Felix Mendelssohn: "Sen nocy letniej"
1826-1842 / wykonanie: Lillian Watson, Delia Wallis, London Symphony Orchestra, Finchley Children's Music Group, André Previn, 1990
Kusi, by przesłuchać sobie Sen nocy letniej według Mendelssohna, bo w końcu to stąd pochodzi słynny marsz weselny - jedyny fragment muzyki na dość wysokim poziomie, z którą spora część ludzi będzie miała kiedykolwiek do czynienia z własnego wyboru - jak i niegdyś jeszcze słynniejsza uwertura, skomponowana 16 lat wcześniej niż reszta. Trzeba jednak mieć na uwadze, że poza uwerturą to tzw. "muzyka incydentalna", a więc zbiór muzycznych bagatelek, docelowo serwowanych w trakcie lub pomiędzy fragmentami sztuki teatralnej. I rzeczywiście nie trzyma się to kupy jako normalne, spójne, ciągłe dzieło muzyczne do standardowego odsłuchu. Niemała część tej kompozycji to muzyka tak bardzo przeznaczona na tło, że z trudem pozwalająca skupić na sobie uwagę w samotności.
Ale mimo wszystko warto wysłuchać, bo jest tu sporo oryginalnych pomysłów kompozytora, który może sobie pozwolić na nieco mniej rygorystyczne komponowanie, niejako bez presji. Ma to w sobie pewną baśniową dzikość i groteskowość, w ciekawy momentami sposób autor bawi się poszczególnymi warstwami orkiestry.
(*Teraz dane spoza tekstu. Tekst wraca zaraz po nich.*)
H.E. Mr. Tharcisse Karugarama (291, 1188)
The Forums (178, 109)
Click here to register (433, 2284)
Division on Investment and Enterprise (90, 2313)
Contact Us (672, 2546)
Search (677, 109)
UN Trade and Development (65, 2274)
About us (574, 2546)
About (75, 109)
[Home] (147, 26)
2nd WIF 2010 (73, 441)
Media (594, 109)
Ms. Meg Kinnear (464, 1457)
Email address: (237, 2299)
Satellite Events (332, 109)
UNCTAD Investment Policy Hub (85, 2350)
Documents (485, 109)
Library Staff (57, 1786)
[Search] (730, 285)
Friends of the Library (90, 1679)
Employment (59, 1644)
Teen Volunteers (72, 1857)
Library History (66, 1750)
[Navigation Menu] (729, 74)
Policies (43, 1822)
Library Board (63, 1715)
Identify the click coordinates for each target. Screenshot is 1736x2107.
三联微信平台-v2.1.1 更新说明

Poza tym uwertura sama w sobie jest bardzo dobra, ciekawie operująca lekkim, niezdatnym do wzięcia na poważnie napięciem dramatycznym, pełna tryumfalnej radości; jeszcze pełniejszy tejże jest marsz weselny, naprawdę dobry kawałek o może niepowtarzalnym połączeniu uroczystości z lekkością i wręcz mrugnięciem oka. Natomiast wciąż to wszystko prędzej dodatkowa ciekawostka niż miejsce, gdzie należy z Mendelssohnem się gruntownie zapoznawać, a trwa razem godzinę.